The ruling comes at a time of increased financial stress for institutions. Research funding costs are increasing, tuition prices are under pressure and endowments face declines in value, Moody's said. Graduate students are also becoming more important to higher education's business model. However, the ratings agency went on to note that large, research-intensive universities will be most affected by the ruling -- and those institutions tend to be wealthier and are best situated to absorb higher costs and wages from unionization.
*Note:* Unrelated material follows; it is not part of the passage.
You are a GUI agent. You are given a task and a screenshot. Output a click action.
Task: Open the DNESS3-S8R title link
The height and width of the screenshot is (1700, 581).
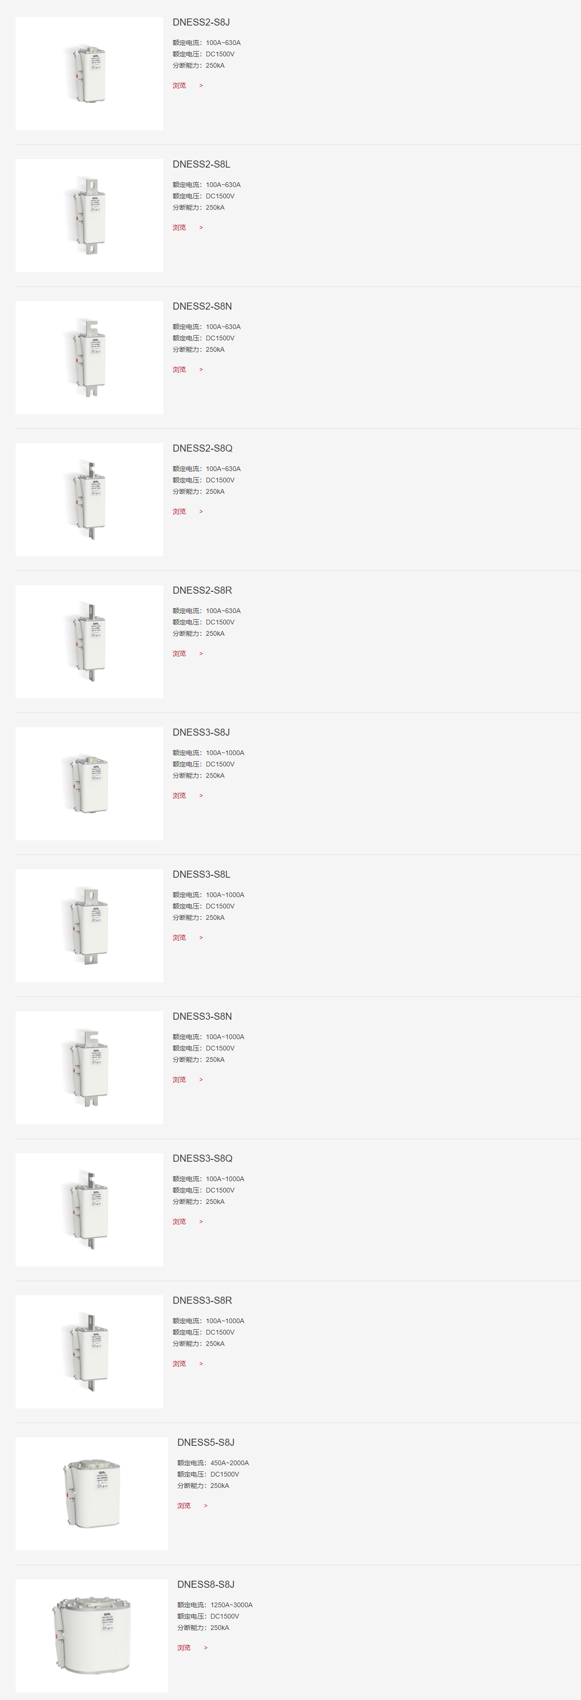(x=202, y=1300)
Since most graduate student assistants are enrolled at public universities governed by state labor law and not covered under the ruling, the NLRB's decision affects fewer than 78,000 graduate assistants, Moody's estimated. It said about 40 percent of graduate assistants in private higher education are at just 10 universities: Boston, Carnegie Mellon, Columbia, Cornell, Harvard, Johns Hopkins, Stanford and Yale Universities, the Massachusetts Institute of Technology, and the University of Southern California. Increasing the average wage for graduate teaching assistants at those universities would cost each one between $7 million and $11 million annually, Moody's estimated. The increase would be the equivalent of less than 1 percent of each institution's operating expenses.
However, Moody's also pointed out that institutions more moderate in size and means will be pushed to boost their graduate assistant compensation to keep up with larger competitors.
"Increased graduate assistant compensation or a material change in workload could cause modest pressure on operating performance," Moody's wrote. "Since universities with large graduate populations tend to compete nationally, if not internationally, the actions of their peers will outweigh regional standards in shaping the potential financial effects."